Slack-current has what looks like a clone of Gparted, called 'partitionmanager' which claims to have full ntfs resize/move/whatever support. (Assuming you use an X environment )

Sasha
I use Paragon Partition Manager but it has its problems. I use the Windows version (usually from a Windows PE boot CD). I guess I'm OS neutral. I use Linux, Windows and whatever else gets the job done. In many cases they can work equally as well. I'm spending more time in Linux and less in Windows. Except for compatibility with some software I'm finding more and more to like about Linux and less and less to like about Windows. That's partly because Linux is improving and partly because Windows is becoming less friendly. Windows sometimes reminds me of wicker furniture. It looks pretty but if you actually try to use it you find that it is uncomfortable or it breaks. It also tends to get a bit dusty as things fall through the cracks.

The Slackware setup is all done from a shell prompt without X so a text-based script to handle the partition resizing would be nice. I realize it is some work to do that and I'm not faulting Slackware for missing that particular convenience. That could be a reason for someone to prefer a different distro. I don't think that Slackware should try to be everything to all people and certainly shouldn't do something just because other distros do it. There are already too many nearly identical distros and fortunately Slackware isn't one of those. I do think that anything in Slackware that makes the installation and setup more convenient is likely to encourage less experienced people to use it. I started with Slackware 10.2 and since then it has only gotten easier to install and configure.
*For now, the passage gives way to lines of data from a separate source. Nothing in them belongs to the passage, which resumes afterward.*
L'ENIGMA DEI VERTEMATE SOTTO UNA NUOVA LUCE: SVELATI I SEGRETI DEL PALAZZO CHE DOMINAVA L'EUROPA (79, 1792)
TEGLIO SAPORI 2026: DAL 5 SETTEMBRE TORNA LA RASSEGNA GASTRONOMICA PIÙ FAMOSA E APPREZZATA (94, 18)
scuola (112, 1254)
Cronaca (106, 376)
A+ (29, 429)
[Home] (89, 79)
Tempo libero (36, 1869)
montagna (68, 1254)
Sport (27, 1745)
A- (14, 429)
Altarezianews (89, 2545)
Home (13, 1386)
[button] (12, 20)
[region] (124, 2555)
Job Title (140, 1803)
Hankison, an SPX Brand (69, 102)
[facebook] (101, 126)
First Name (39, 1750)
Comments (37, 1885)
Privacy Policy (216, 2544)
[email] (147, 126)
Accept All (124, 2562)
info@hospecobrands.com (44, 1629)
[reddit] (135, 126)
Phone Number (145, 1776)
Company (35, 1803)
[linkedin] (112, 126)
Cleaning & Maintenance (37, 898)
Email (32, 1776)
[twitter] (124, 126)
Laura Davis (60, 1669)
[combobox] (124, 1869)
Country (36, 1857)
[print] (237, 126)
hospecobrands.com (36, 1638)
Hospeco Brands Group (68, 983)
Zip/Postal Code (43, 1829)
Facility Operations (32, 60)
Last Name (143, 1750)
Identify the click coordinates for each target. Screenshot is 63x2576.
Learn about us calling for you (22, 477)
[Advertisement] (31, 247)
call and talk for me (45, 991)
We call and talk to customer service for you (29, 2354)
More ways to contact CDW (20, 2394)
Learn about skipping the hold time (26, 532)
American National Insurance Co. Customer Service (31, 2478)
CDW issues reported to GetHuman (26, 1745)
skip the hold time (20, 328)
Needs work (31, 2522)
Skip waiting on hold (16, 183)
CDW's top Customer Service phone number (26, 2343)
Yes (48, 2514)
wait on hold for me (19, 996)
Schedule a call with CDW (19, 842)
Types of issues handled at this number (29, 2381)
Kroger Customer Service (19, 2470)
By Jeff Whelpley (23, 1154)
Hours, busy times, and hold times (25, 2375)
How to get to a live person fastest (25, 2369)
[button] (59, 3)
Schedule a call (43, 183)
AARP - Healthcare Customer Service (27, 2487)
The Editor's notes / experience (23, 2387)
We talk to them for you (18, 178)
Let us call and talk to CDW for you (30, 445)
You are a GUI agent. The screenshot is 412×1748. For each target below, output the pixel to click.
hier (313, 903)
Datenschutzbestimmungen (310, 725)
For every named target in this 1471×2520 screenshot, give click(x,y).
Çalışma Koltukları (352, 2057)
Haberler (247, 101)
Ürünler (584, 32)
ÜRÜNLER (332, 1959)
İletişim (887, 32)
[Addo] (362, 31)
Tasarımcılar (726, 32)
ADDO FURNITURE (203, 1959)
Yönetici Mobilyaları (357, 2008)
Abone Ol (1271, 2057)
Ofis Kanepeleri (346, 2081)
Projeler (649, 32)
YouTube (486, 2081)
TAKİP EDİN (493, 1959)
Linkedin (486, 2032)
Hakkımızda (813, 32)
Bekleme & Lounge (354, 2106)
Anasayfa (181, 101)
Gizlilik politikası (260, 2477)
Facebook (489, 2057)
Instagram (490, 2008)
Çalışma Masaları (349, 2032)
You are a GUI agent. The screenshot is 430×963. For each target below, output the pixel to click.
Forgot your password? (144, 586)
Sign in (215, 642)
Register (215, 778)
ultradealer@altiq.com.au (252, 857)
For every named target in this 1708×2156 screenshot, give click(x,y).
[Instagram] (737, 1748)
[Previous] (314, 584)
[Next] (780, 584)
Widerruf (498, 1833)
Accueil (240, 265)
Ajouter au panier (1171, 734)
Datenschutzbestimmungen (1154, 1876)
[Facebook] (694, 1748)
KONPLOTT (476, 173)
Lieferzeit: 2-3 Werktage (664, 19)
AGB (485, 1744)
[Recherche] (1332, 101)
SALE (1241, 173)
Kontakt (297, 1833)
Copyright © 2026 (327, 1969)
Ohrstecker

Convenience is not a solution to every problem. I can remember a frustrating time when I first tried to install Ubuntu. The graphical setup CD did not correctly detect the display resolution and all of the buttons that I needed to click were off the edge of the screen. It wasn't obvious what to do to get around that problem and finding something in the documentation was difficult. I gave up in frustration. A while later I accidentally stumbled on a post that described the key combination to move the display in the view port and make the buttons visible. The more a person is involved in the installation and setup, the more they can adjust for minor differences or problems specific to their coniguration. Automatic is great until it doesn't work.